Propostas nos programas de cultura ajudam na decisão; Lula, Ciro e Garotinho citam alternativas para o investimento privado, Serra quer estimulá-loPor Deborah Rocha
Atual cenário
O atual cenário da política de patrocínio no Brasil é este: de 1996 a 2001, foram investidos no país, via leis de incentivo fiscal, como Rouanet e do Audiovisual, R$ 1,7 bilhão em ações culturais. Este valor contabiliza 69% de investimento privado em cultura em oposição aos 31% vindos da Orçamento da União. No total (somando-se Lei Rouanet e do Audiovisual), o investimento de pessoas físicas em cultura é de 0,83%, enquanto que o de pessoas jurídicas é de 99%. Dentre as dez maiores empresas investidoras em leis federais de incentivo à cultura no ano de 2001 estão, Petrobras ? Petróleo Brasileiro S/A, Petrobras Distribuidora S/A, Eletrobrás, Banco do Estado de Minas Gerais, Cia Brasileira de Distribuição, BNDES, Brasil Telecom, Petrobrás Química S/A, Souza Cruz S/A e Empresa Brasileira de Correios e Telégrafos. A distribuição geográfica dos investimentos realizados pelas leis federais de incentivo à cultura é de 85% destinados à região sudeste, 7% à região Sul, 4% ao nordeste, 3% ao centro-oeste, e 0,3% à região norte do estado.
Especificidades no voto
Diante destes dados e do dia 6 de outubro cada vez mais próximo ? com possibilidade, inclusive, de decisão no primeiro turno ? o eleitor, que nesta altura já deve estar bastante seguro de sua escolha para os futuros quatro anos de governo, pode vir a ter questões mais específicas com relação aos programas de cultura dos candidatos à presidência. Empresários, consultores de marketing cultural, produtores, artistas, gerentes de comunicação, etc, e todos os que, de alguma forma, estão envolvidos com os mecanismos de investimento privado em cultura, talvez já tenham perguntado, por exemplo: Como serei afetado ou beneficiado pelo futuro presidente? Como os candidatos veêm a questão da política de patrocínio? Segundo eles, a função de fomentar e difundir a cultura é do Estado ou da iniciativa privada? Questões importantes que, inseridas num contexto maior, podem fazer a diferença na hora do voto.

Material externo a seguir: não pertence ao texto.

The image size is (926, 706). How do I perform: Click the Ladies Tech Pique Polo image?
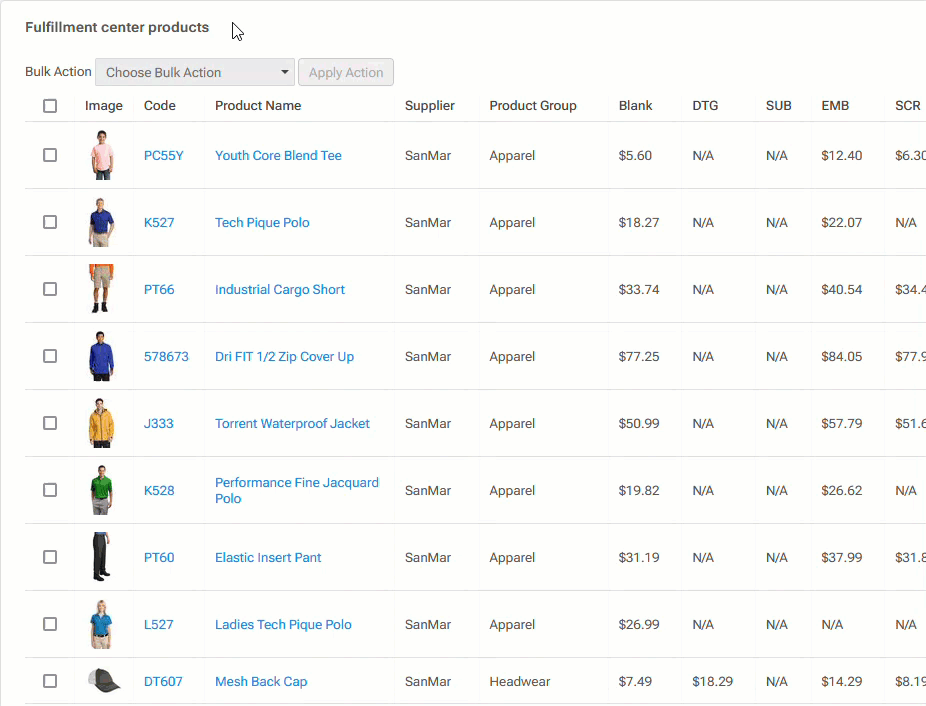[x=101, y=624]
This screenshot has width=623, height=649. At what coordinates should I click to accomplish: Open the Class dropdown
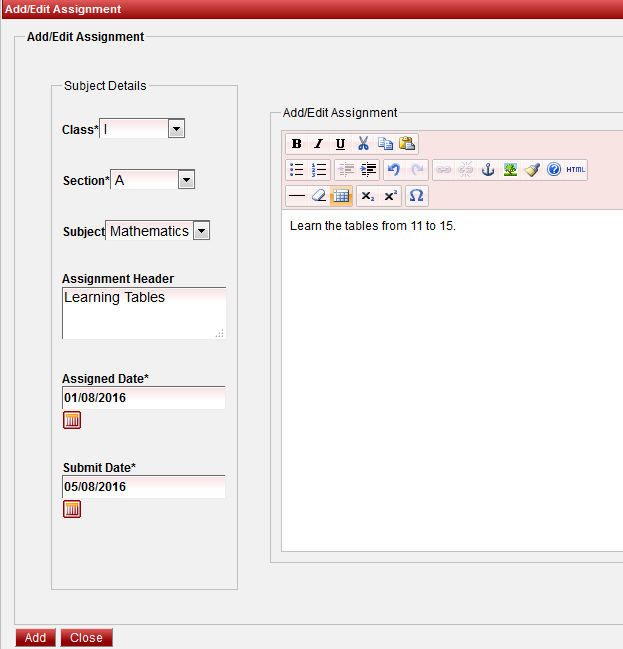[176, 129]
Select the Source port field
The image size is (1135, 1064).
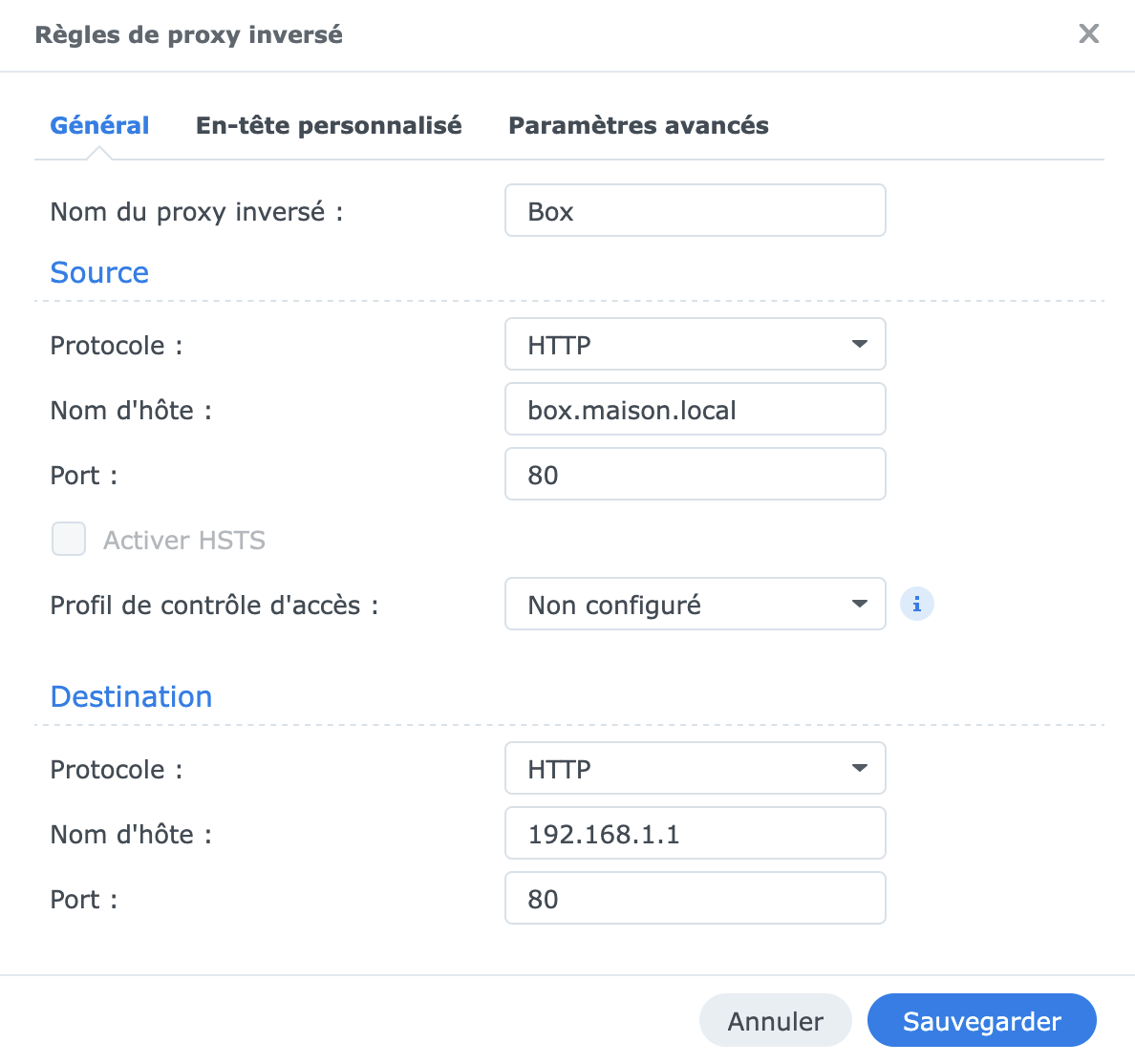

Ciro ? comunicação e revisão profunda
Sob análise, as propostas dos futuros gestores do país oferecem subsídios ? por enquanto, apenas no plano teórico – para que algumas das respostas tomem direções mais concretas. O programa de cultura de Ciro Gomes (PPS), candidato que está em último lugar nas pesquisas de intenção de voto (em média, 10%, segundo Datafolha de hoje, 3 de outubro), estabelece que a promoção de um conjunto de práticas construtivas que favoreçam uma comunicação recíproca é a diretriz de sua política de cultura. Para o PPS é urgente uma revisão profunda dos modelos tradicionais que proporcione a reinvenção e proteção do mercado cultural interno e o estímulo à produção de conteúdo brasileiro.
Limite e FNC
No que tange ao investimento privado em cultura, Ciro Gomes propõe, através da democratização da Lei Rouanet, que investimentos feitos por empresas privadas limitem-se a um percentual do total do valor anual autorizado a título de incentivo fiscal à cultura. O percentual restante deverá ser, obrigatoriamente, aplicado no FNC (Fundo Nacional de Cultura), que deverá ter suas fontes de financiamento redefinidas. Hoje, os recursos do FNC representam cerca de 10% do total de incentivos e não teêm o devido apoio do Estado pois, segundo o PPS, não são importantes do ponto de vista mercadológico.
Local x global
De acordo com o partido, as linhas de crédito do financiamento ao mercado cultural deverá ser, ora através de bancos públicos como o BNDES, ora em parceria com instituições financeiras privadas, para projetos culturais, públicos ou privados, auto-sustentáveis. Além disso, seu programa de cultura estabelece a criação de mecanismos capazes de viabilizar a participação da pessoa física no financiamento da cultura nacional para valorizar o local perante o global. Outra medida é a criação de legislação e condições operacionais adequadas para que acervos privados possam ser doados a entidades públicas ou se transformem em instituições comunitárias sem fins lucrativos.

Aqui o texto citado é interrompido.